I approached her after all of us regional Media Partner Jefferson Award recipients had the chance to share why we were chosen to be honored to the audience.

“I’m so glad to meet you,” I said. “After hearing your speech I just wanted to hug you.”

She opened her arms, smiled and replied, “After hearing yours, I wanted to do the same.”

I found it rather ironic that I would make a connection with a young woman living with a mother who clearly doesn’t deserve to be one, while being recognized for honoring my own daughter taken from me entirely too soon.

This young woman was a reflection of the incredible individuals I met throughout the two day national Jefferson Awards conference. I was touched by the work other bereaved parents are doing in honor of their children. And others with their own losses and challenges. I met a woman from Aiken SC who lost her husband to a drowning accident. She’s providing life jackets and safety lessons to those enjoying the lake her husband lost his life to. I met a man who is providing camping experiences to special needs kids. And another who lost most of his lung capacity due to an accident who is teaching children how to fish.

Most of all, I came to terms with being recognized for what I have always considered to be a family and team effort.

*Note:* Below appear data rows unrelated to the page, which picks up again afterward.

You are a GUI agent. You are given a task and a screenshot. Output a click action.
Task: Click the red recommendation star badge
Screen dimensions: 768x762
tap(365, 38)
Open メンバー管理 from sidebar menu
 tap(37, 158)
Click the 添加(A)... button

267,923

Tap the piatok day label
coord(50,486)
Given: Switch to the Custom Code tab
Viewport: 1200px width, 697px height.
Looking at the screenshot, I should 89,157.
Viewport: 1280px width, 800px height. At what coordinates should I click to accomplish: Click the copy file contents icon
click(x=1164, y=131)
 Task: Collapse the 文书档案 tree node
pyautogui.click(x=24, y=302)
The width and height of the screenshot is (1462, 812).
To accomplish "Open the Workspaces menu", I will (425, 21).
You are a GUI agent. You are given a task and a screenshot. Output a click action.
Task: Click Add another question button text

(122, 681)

Just as I cannot claim Claire entirely as my own, for she belonged to all of us who loved her, nor can I take ownership of what we have created in her honor.

When it was my turn at the lectern, through tears and smiles, I offered our journey. As a mother, as a family, as a community.

I was honored with rousing applause after thanking the audience for allowing me to share Claire’s story, our story.

And I touched a young woman who is back living with the mother who tried to shoot her, for the physical abuse she suffers is “better than the emotional abuse from the foster homes.”

I’ve been asked by many friends what the experience was like. It was amazing being in the presence of so many giving back to their communities. It was incredible sharing all the “goose bump” moments with Brad, Kyle, Ian, my brother Gordie and niece and goddaughter, Hannah. Icing on the cake was having my two dear friends Susan and Pam along, as well as Jeanette and Diana from Read for Literacy/Claire’s Day. The gala dinner was spectacular, with Supreme Court Justice Sonia Sotomayor roaming through the audience as she spoke. The Secret Service agents must have been having conniptions. She didn’t care.

But most of all, the ceremonies left me wanting to do more, to give more. To recognize more children who are working so hard to improve their reading skills. To give more books to children who don’t have any in their homes. To share Claire’s story with the world.

And to perhaps help make a difference in the life of a young woman who deserves better.